## anonymous 3 years ago Find the derivative of the given function at the indicated point. f(x)=1/x,a = 2 f′(a)= lim (f(a+h) - f(a))/h h --> 0

1. anonymous

Could you show steps please, im really confused.

2. campbell_st

rewrite your function in index form $f(x) = x^{-1}$ can you differentiate the function..?

3. across

You have that $$f(x)=1/x$$ and are asked to compute its derivative at $$a=2$$. Then$f'(a)=\lim_{h\to0}\frac{1/(2+h)-1/2}{h}.$Can you simplify this and compute its limit?

4. anonymous

Thanks for getting me started across.

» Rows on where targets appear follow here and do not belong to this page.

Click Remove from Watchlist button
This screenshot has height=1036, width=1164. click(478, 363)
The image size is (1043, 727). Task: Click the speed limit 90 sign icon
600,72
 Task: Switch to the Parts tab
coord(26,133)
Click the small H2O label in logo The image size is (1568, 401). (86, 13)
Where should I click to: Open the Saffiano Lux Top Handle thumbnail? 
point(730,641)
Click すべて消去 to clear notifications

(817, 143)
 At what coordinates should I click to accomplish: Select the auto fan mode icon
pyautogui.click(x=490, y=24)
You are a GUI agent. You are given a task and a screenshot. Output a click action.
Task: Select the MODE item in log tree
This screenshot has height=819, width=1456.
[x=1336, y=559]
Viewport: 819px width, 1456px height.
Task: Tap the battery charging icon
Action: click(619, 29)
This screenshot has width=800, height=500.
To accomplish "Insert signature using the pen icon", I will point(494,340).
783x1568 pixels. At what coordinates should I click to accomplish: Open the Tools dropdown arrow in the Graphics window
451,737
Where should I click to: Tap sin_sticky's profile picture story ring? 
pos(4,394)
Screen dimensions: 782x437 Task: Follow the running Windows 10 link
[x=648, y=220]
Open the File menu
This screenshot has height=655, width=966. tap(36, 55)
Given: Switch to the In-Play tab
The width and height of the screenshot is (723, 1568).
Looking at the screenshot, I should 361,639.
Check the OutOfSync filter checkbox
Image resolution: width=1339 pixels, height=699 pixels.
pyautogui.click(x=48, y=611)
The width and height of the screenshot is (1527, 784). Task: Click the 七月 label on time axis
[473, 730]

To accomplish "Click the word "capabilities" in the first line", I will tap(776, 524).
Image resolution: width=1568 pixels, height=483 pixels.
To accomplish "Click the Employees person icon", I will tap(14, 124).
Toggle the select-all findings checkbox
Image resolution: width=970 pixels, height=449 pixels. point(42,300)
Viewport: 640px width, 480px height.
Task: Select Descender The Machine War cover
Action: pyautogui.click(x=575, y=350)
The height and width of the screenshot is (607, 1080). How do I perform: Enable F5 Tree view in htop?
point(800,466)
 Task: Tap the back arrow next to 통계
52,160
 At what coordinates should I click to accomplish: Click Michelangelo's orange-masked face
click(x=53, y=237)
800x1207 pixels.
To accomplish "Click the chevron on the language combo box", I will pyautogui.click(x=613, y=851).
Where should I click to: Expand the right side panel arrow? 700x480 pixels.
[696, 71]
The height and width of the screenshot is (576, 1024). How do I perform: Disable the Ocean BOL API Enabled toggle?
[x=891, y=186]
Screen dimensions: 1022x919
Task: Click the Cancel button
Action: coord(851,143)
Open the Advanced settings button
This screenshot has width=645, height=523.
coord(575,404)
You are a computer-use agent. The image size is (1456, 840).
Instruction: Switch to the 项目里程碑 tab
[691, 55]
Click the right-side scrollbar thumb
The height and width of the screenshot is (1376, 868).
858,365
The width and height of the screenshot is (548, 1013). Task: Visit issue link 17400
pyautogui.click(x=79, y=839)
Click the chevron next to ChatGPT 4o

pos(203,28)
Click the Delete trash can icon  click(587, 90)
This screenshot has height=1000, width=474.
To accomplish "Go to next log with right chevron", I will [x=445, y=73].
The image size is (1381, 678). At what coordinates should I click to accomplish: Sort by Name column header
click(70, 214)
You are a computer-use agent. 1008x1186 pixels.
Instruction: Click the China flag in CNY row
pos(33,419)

Ill see if I can simplify.

5. campbell_st

oops 1st principles $\lim_{h \rightarrow0} \frac{ \frac{1}{x + h} - \frac{1}{h}}{h}$ put the fractions in the numerator over a common denominator $\lim_{h \rightarrow 0} \frac{\frac{x - (x +h)}{x(x+h)}}{h}$ so it can then be simplified to $\lim_{h \rightarrow 0} \frac{\frac{-h}{x(x + h)}}{h}$ or $\lim_{h \rightarrow 0} \frac{-h}{hx(x + h)}$ cancel the common factor and then substitute h = 0 to get the derivative

6. anonymous

Oh I see, would it also simplify further to 1/x^2. Also at a=2, the deravitive of f(x) = 1/4 right?

7. campbell_st

well it simplifies to -1/x^2

8. campbell_st

so you need to check you value for a = 2

9. anonymous

Oh, careless mistake. Thank you so much, this really helped.